Da hast du auch schon 1 Jahr VOS dabei, d.h. : Der Techniker kommt zu dir nach Hause wenn bei deinem Notebook Probleme sein sollten, musst also nicht lange auf Pick up und Return warten.


----------



## Ahab (2. Oktober 2010)

*AW: Suche ein Leistungstarkes Notebook zum studieren Preis 700€-900€*

Wie wärs denn damit? 

Notebooks - Notebooks ACER: Acer Aspire TimelineX 3820TG-434G64N


----------



## TheMaster (2. Oktober 2010)

*AW: Suche ein Leistungstarkes Notebook zum studieren Preis 700€-900€*

Ne das Alienware ist leider nichts für mich. Alienware ist zwar eine Top marke aber ich finde den Preis nicht gerechtfertigt. Das Acer ist Ok aber da gefällt mir doch das Asus besser und 15,75" sollten kein Problem sein^^.


----------



## Raptor-Gaming (2. Oktober 2010)

*AW: Suche ein Leistungstarkes Notebook zum studieren Preis 700€-900€*

Ok, wenn kein MacBook in Frage kommt, wie wärs dann mit Sony Vaio S Serie ?


----------



## midnight (2. Oktober 2010)

*AW: Suche ein Leistungstarkes Notebook zum studieren Preis 700€-900€*

Also ich habe ein 13er Macbook Pro, das wiegt zwei Kilo und ist schon relativ schwer wie ich finde.
Ich weiß ja nicht was du so in der Uni/FH vorhast, aber zocken ist spätestens in den späteren Semestern nicht mehr drin. Wenns was mobiles sein soll ein Acer TimelineX 13, wenns dann noch etwas mehr kosten darf ein Macbook Pro. Zum Arbeiten völlig ausreichend, der Akku hält lang und gut ist.


----------



## philipps (2. Oktober 2010)

*AW: Suche ein Leistungstarkes Notebook zum studieren Preis 700€-900€*

Hallo,
ich stand von 3 Wochen vor der gleichen Frage. Und da ich Maschienbau studier brauchte ich auch noch ein Book, das Leistung hat. Zumal Cad auf meinem alten Desktop nicht mehr lief.

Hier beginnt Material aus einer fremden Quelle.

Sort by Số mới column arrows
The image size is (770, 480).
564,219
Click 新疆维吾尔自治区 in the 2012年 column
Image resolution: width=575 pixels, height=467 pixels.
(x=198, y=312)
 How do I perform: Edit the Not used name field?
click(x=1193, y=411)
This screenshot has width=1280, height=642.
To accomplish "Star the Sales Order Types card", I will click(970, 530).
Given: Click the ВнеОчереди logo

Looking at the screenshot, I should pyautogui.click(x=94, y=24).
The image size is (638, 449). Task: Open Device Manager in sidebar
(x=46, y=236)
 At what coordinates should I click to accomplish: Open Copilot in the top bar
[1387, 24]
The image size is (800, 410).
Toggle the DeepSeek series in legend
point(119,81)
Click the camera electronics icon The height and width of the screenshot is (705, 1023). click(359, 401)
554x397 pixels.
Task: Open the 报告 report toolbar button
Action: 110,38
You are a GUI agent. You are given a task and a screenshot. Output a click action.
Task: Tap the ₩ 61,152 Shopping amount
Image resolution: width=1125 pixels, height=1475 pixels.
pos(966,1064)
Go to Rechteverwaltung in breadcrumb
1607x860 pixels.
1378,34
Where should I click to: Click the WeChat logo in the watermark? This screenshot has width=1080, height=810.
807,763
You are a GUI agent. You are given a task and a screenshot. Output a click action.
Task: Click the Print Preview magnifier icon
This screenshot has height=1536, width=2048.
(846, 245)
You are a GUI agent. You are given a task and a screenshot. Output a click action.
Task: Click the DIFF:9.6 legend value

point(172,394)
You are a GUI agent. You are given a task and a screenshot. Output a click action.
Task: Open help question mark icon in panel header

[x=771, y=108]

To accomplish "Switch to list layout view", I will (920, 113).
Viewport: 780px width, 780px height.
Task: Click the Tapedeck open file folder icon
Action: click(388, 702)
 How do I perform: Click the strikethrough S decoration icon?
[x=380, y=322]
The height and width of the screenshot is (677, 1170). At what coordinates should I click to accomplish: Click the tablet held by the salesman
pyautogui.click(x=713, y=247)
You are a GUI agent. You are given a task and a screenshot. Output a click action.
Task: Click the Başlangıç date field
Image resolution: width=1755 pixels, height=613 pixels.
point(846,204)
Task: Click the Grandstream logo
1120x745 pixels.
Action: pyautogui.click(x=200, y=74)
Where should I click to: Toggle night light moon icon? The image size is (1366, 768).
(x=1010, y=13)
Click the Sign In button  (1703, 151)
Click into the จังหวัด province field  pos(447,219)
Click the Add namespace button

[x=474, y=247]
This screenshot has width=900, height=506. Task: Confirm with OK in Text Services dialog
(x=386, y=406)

Nach langer Suche habe ich mir nun das 
Acer Aspire 4820TG-5454G64MNks geholt.

Das hat echt ausreichen Leistung und durch die 2 Grakas auch eine lange Akkulaufzeit von ca. 4 Stunden bei regem WLAN betreib.

Vom Gewicht her gehts echt grad noch so, das Netzteil hatte ich aber noch nie dabei. Hat aber 900 Öcken gekostet.

Gruß


----------



## TheMaster (2. Oktober 2010)

*AW: Suche ein Leistungstarkes Notebook zum studieren Preis 700€-900€*

jo Maschinenbau werde ich auch studieren.


----------



## Pagz (2. Oktober 2010)

*AW: Suche ein Leistungstarkes Notebook zum studieren Preis 700€-900€*

Warum postest du 4 mal den gleichen Mist in 4 Verschiedenen Threads?
Das iPad kann man wohl schlecht als leistungstarkes Notebook bezeichnen


----------



## Raptor-Gaming (2. Oktober 2010)

*AW: Suche ein Leistungstarkes Notebook zum studieren Preis 700€-900€*

iPad braucht kein Mensch. Ich kenne nur einen, der einen iPad gekauft hat und sich in seinen Opel Astra eingebaut, als Bordcomputer 

2 GraKas ist eine Lösung oder Mac wegen der Akkulaufzeit. Ich persönlich bin Sony Vaio Fan, von daher würde ich die S Serie in Betracht ziehen


----------



## Artas (3. Oktober 2010)

*AW: Suche ein Leistungstarkes Notebook zum studieren Preis 700€-900€*

das hier ist nicht schlecht:
Notebooks LENOVO Y560 *FREEDOS-GAMEREDITION 2.0*

Hat allerdings Hochglanzoberfläche die schön spiegelt und man jeden Fingerabdruck sieht.
Aber sonst geile Leistung.


----------